Yazıda Ekrem İmamoğlu hakkında ortaya atılan soyut iddiaların, geçmişte örneğin Merve Kavakçı hakkında malum medyanın üfürdüğü yalanlardan ne farkı var? İki tutum da düşmanını imhaya odaklanmış bir zihniyetin ölçüsüzlüğünü ve dayanıksızlığını yansıtmıyor mu? Peki, bizim bir farkımız olmalı değil mi? Rabbimizin “adil olun, bir topluluğa duyduğunuz kin sizi adaletsizliğe sevk etmesin” emriyle muhatap olduğumuzu unuttuk mu?
Zihinsel Kurgular Asli Gerçeklerden Kopartır!
Dikkat çekmek istediğimiz ikinci husus ise burada sergilenen bu yaklaşım tarzının alenen ve doğrudan düşüncesizliği, mantıksızlığı besleme eğilimidir. Somut delillerden, açık verilerden kalkarak akıl yürütmek yerine, sürekli biçimde görünmeyen güçlerin gizli, karanlık hesapları üzerinden birtakım iddialar ortaya atmanın ciddi bir zihinsel tehlike kaynağı olduğu görülmek istenmiyor mu? Bu tutum bir müddet sonra gerçeklerden kopmaya ve hayal aleminde yaşamaya sebebiyet verir, zihinsel bir hastalığa yol açar.
Müslümanlar analiz görünümlü temelsiz kurgulara saplanmaktan uzak durmalıdırlar. Siyasi pozisyonumuzu güçlendireceği, rakiplerimizi/düşmanlarımızı yenmemizi kolaylaştıracağı gibi gerekçelerle, özetle siyasi getirisinden ötürü kısa vadede kârlı gibi görünen bu tutum ve düşünüş tarzının uzun vadede adalet duygumuzla birlikte zihinsel melekelerimizi de dumura uğratma riski taşıyan bir tuzak olduğu anlaşılmalıdır.
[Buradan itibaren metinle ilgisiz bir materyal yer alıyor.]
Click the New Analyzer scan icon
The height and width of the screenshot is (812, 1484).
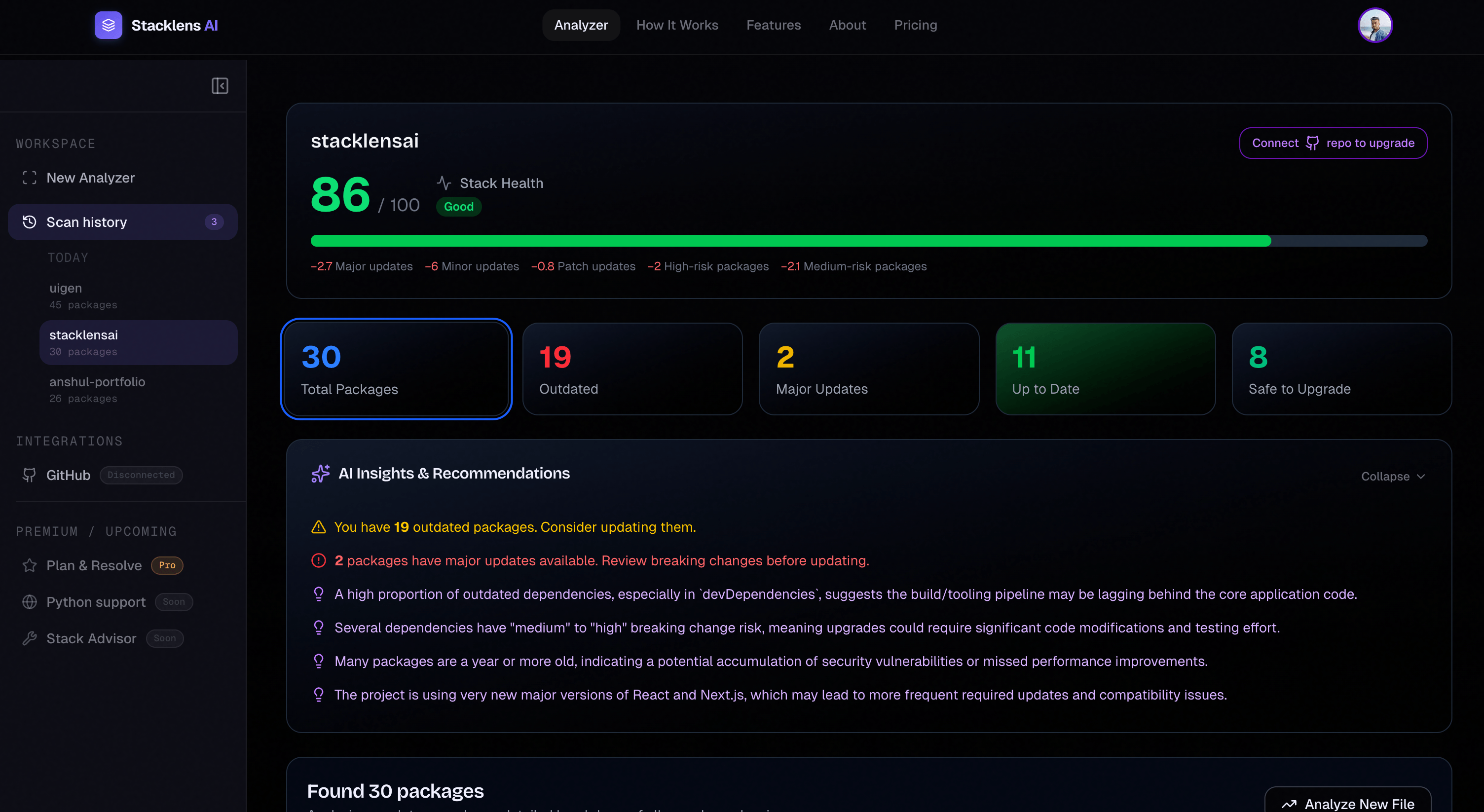pyautogui.click(x=30, y=178)
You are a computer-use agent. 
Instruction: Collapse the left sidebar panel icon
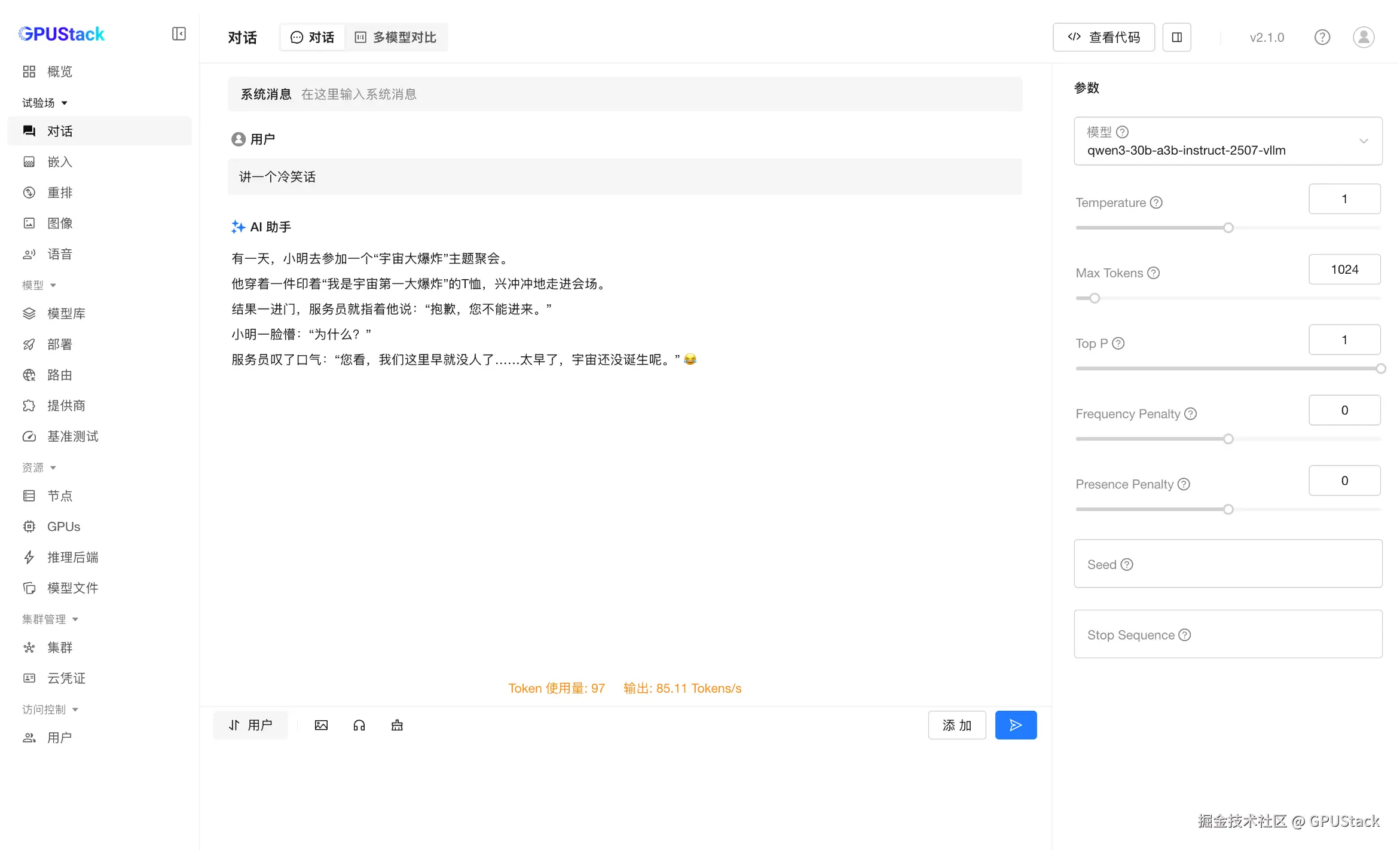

Maalesef giderek gerçeklerden uzaklaşıp, etrafımızda kurgusal zeminin hâkim olduğu bir atmosfer, bir ortam inşa ediyoruz. Bu tutuma illa da siyasi kaygı ve beklentilerimizden kaynaklanan bir çarpıtma çabasının yön vermesi de gerekmiyor. Belki gerçekten olayları bu şekilde görmeye başlamış da olabiliriz!
Ünlü aktör Russel Crowe’un asosyal bir matematik dahisi olan John Nash’i canlandırdığı ve Türkiye’de ‘Akıl Oyunları’ ismiyle gösterime giren çarpıcı filmi seyredenler olmuştur. Nobel ödülüne layık görülen John Nash’in kendi kurgusal gerçekliklerinden oluşturduğu dünyasıyla asıl gerçekleri ayırt edemeyecek aşamaya nasıl geldiğini izlemek gerçekten de çok çarpıcıydı. Evet, John Nash kesinlikle yalan söylemiyor, manipülasyon falan da yapmıyordu; gerçekten de bir şeyler görüyordu. Ne var ki gördükleri şeyler gerçek değildi, zihninin ona bir tür tuzağıydı!